Diametralmente opposta l'equazione per gli uomini di Ferguson: la squadra è stata cambiata in gran parte e ringiovanita ma il risultato è sempre lo stesso, se non migliore. La sfida in Premier e in Europa con i concittadini e il Liverpool si preannuncia divertentissima.

LA PARTITA

Il Match, lo fa intuire il risultato, è divertentissimo. Oltre ai 10 gol complessivi le occasioni da gol fioccano come neve, da una parte e dell'altra. Le reti si aprono con il colpo di testa di Welbeck che ricambia la fiducia di Ferguson, il quale lascia ancora una volta Berbatov in panchina. L'occasione per il pareggio arriva con il rigore conquistato da Walcott che però De Gea para a Van Persie. Lo United allora punisce i Gunners con una perla a giro da fuori dell'ex Villans Ashley Young sul quale Szcezsny (autore paradossalmente di una buona partita nonostante gli 8 gol subiti) non puo' far niente. Poi inizia la sfida di Rooney sui calci piazzati, con una super punizione che s'insacca all'incrocio dei pali. Gli uomini di Wenger riescono ad accorciare le distanze con Walcott, complice l'errore del giovane portiere dello United, De Gea.

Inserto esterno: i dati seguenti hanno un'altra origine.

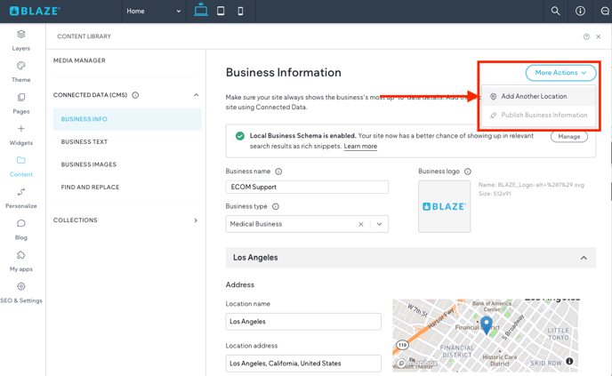Select Business Text in the sidebar
Screen dimensions: 612x376
[85, 142]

Il secondo tempo è ancora più spettacolare con azioni a ripetizione da una parte e dall'altra. Van Persie e Cleverly sprecano, cosa che non fa ancora una volta Wayne Rooney, ancora una volta su punizione.
E' 4 a 1 e comincia il tracollo psicologico dell'Arsenal, perchè il quinto gol arriva molto presto grazie ad un lob delizioso del solito straordinario Nani. Gli uomini di Ferguson non sembrano accontentarsi mentre i Gunners non riescono più a reagire e il neoentrato Park ci mette pochissimo per far centro con un bel diagonale. L'unico inutile lampo di orgoglio dei londinesi è targato Van Persie, che forse si starà chiedendo perchè sia rimasto ancora all'Arsenal. Rooney, non soddisfatto della doppietta, vuole portare a casa il pallone e fredda Szczesny dal dischetto. La ciliegina sulla torta per il definitivo 8 a 2 lo firma ancora una volta Young con un altra perla a giro dalla distanza. E' uno United straripante.